It's this: the repressive police tactics many Americans have come to expect from regimes such as Putin's are now showing up on our own public streets and in our public squares, and that fact is revelatory. That fact is undeniable. That fact is an argument for an awakening.
By threatening the corporate institutions controlling this country's political class, Occupy Wall Street has elicited the type of massive, institutional police crackdowns the likes of which my generation has never seen.
Nonviolent protesters are being arrested, beaten, tear gassed and abused in ways that are clear violations of their multitudinous rights as American citizens.
Journalists are being arrested, cordoned off, prevented from covering occupy evictions in clear First Amendment violations.
These facts are the argument. These facts are what the Oakland vs. Moscow image is attempting to encapsulate by setting up not a false dichotomy, but an unexpected one. And that element of the unexpected is where the image's call for an awakening is embedded.
And it's a call being answered.
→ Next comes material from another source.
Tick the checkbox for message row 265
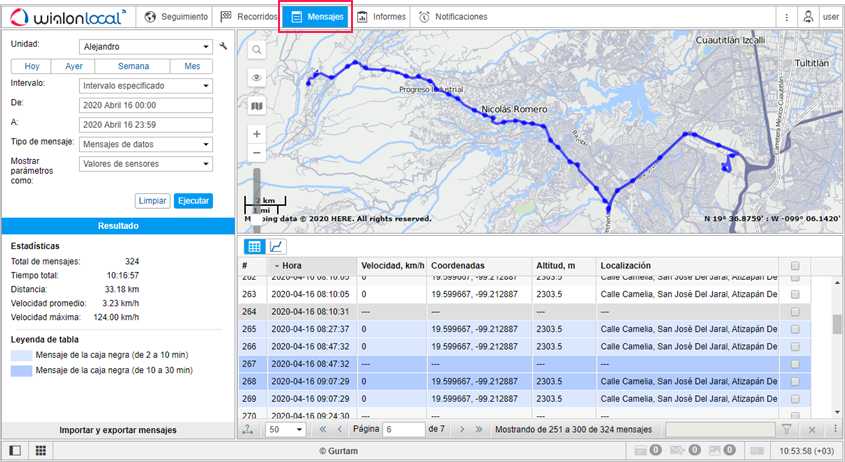Screen dimensions: 845x462 (795, 329)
Not by boots on the ground, but by page views and shares, by "likes" and "stars."
Anecdotal? Yes. But so too are the growing body of abuses and unlawful police repressions that are at the heart of the image that has gone viral.
As politicians such as Bloomberg use their own armies to protect personal, corporate interests rather than the people who have elected them, an awareness of the corruption that is the root cause of most political evil in this country will grow.
Picture by picture. Blog by blog. Media story by media story.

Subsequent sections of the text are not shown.